Q & A: Gus Van Sant

RES Features

Q & A: Gus Van Sant

Out Of Line

Anthony Kaufman

Photo by Harris Savides (Courtesy of THINKFilm)


A road movie with no road, a survival story where nothing happens, an experimental film with celebrities: Gus Van Sant's latest film Gerry embraces these paradoxes and pushes forward with a dazzling, dizzying piece of landmark American cinema. Inspired by the contemplative works of Hungarian master Bela Tarr, Belgian auteur Chantal Akerman and Russian mavericks Andrei Tarkovsky and Alexander Sokurov, Van Sant set out to make a film about two guys (played by collaborators Casey Affleck and Matt Damon) lost in a desert that unfolds in real time. "We weren't sure we were getting anything, because it was so obscure," Van Sant admits. "But I loved it." Shot over 24 days in the 128-degree heat of Argentina and California, Van Sant says the experience was "a little disorienting." Indeed, Gerry is confounding, mesmerizing and comical, a perilous journey that risks a mix of avant-gardist Michael Snow with My Own Private Idaho.

RES:Do you think we can open up the traditional codes of filmmaking? Is this film an attempt to change what we see in theaters?

Van Sant:I hope so. I wouldn't say that is going to happen overnight. But the mainstream cinema is borne out of the population voicing opinions and accepting styles that do evolve on their own. I don't think 23 years ago we would have thought that MTV would have influenced the way movies are shot. But now, 90-to-100 percent of the films made are influenced by things that happened first - if not on MTV, MTV adopted them and used them the most.
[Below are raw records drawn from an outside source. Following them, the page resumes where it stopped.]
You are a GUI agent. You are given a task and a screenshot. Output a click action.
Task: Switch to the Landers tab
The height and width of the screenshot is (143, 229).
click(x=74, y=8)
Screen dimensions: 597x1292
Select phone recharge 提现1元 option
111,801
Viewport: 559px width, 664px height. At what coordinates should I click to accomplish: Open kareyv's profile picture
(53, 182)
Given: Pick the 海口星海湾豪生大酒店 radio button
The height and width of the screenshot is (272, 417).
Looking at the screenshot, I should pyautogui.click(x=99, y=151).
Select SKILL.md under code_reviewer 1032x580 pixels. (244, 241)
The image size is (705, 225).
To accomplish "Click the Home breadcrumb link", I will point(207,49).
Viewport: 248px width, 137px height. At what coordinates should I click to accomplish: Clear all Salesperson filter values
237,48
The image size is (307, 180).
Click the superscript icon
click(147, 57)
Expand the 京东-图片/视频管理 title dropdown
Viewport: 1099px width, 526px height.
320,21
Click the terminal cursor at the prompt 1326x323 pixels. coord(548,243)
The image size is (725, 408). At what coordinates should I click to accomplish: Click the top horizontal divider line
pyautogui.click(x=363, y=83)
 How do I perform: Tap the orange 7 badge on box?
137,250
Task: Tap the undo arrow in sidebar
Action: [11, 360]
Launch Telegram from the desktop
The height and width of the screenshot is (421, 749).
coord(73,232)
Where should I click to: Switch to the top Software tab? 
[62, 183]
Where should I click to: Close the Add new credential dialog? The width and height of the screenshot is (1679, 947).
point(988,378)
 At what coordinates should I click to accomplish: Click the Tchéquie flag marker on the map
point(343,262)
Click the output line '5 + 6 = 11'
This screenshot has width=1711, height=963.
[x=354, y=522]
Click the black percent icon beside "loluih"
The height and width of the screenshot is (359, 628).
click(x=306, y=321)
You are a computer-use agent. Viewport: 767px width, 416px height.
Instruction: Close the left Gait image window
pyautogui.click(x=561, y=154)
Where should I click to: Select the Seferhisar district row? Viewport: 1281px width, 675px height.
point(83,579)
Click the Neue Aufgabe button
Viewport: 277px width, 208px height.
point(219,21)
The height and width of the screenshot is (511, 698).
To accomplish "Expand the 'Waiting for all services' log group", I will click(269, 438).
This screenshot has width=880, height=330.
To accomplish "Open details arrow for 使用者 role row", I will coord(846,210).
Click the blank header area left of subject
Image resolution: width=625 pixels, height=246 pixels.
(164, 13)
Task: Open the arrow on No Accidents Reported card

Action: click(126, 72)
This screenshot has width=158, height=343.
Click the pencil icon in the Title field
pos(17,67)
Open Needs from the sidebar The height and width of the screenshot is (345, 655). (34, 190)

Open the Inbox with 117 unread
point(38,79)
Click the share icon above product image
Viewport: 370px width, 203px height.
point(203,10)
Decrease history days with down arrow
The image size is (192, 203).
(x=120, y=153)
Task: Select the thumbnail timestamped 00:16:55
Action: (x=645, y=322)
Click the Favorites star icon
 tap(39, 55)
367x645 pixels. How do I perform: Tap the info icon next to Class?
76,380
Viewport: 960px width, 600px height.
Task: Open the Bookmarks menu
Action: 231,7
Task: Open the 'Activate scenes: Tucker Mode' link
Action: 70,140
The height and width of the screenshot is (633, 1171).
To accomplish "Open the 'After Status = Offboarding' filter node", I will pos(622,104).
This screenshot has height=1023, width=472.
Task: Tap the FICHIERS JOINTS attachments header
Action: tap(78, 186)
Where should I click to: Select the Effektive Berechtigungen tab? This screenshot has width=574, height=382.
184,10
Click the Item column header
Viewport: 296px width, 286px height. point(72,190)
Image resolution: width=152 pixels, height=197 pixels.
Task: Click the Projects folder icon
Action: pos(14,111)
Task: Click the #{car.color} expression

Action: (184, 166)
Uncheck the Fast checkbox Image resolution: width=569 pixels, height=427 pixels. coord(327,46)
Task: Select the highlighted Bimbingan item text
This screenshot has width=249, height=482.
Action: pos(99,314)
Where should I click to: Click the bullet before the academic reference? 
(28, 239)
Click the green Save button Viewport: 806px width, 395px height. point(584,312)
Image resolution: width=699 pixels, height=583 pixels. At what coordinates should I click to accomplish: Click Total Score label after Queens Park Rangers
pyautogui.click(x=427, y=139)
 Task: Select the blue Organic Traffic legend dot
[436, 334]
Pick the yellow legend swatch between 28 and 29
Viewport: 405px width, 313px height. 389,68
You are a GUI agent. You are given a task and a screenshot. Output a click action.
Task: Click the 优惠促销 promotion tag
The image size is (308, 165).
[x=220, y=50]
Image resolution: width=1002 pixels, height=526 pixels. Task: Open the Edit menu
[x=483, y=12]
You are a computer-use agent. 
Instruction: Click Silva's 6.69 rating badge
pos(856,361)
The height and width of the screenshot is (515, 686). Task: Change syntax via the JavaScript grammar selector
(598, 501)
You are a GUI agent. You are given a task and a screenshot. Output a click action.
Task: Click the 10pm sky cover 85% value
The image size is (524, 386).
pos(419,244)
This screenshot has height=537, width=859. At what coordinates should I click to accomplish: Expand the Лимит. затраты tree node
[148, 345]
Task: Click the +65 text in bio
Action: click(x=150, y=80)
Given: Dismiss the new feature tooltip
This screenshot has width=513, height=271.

But it's hard to say whether an esoteric, independent film influenced by Eastern European filmmakers is really going to do it. But you can never really tell. I'm doing it for my reasons, and I think if my reasons are picked up by whoever is listening, it can influence the culture.

RES:What are your reasons?

Van Sant:I'm usually reacting against whatever's going on, like that insane cutting MTV stuff, like Michael Bay's movies or Moulin Rouge. They have amazing shots, but you can't watch them because they're two seconds at the most. There's also the other reason: I had this inspirational moment while I was watching Bela Tarr's Satantango. I started to feel like I was watching something that was made before D.W. Griffith, the guy largely responsible for the system of long shot, medium shot, close-up. I always revered him for inventing that system. But as an art student, I wondered how you could get around it and subvert it. It almost seemed like an industrial way to present the story to the public, so the executives could edit as well as the filmmakers. It came about around the same time as the assembly line, so I tend to connect continuity editing to industrialized culture. And I think MTV's editing styles do try to subvert it. But Bela's films don't even play the game. The subversion comes from not buying into it, not by changing it by tiny degrees, but by not accepting it at all. It's also interactive in that you are part of the story. You're not being told the story so much as you are actually participating in the story. In these long takes of film, you have lots of time to react to what is going on, as opposed to processing new information and not being allowed to react.

RES:You like wide, open spaces. You return to landscapes, clouds, skies in many of your films. Why?

Van Sant:I live in Oregon, so maybe that's why. I also did a lot of collage when growing up. I started to do painting and collages that started with a landscape and putting objects onto the landscape. It was starting with the horizon line, like a Salvador Dali, and then you put the cube in the lower left with a shadow, and then the clock hangs in the tree. I did a lot of that, and as I developed into a filmmaker, that became part of the filmmaking: the horizon line.

RES:What is that line about? It's all over the place in Gerry.

Van Sant:Distance. Future. It's where you might go if you walk in that direction. It's the end of the earth. I don't know how many things have been written about the horizon line; photographers are often dealing with the line, whether it's up by the top of the frame or in the middle or down below; it's a big issue if you're outside. You start to develop your own affinity for where it is. I don't know about its deep implications. But the middle is boring.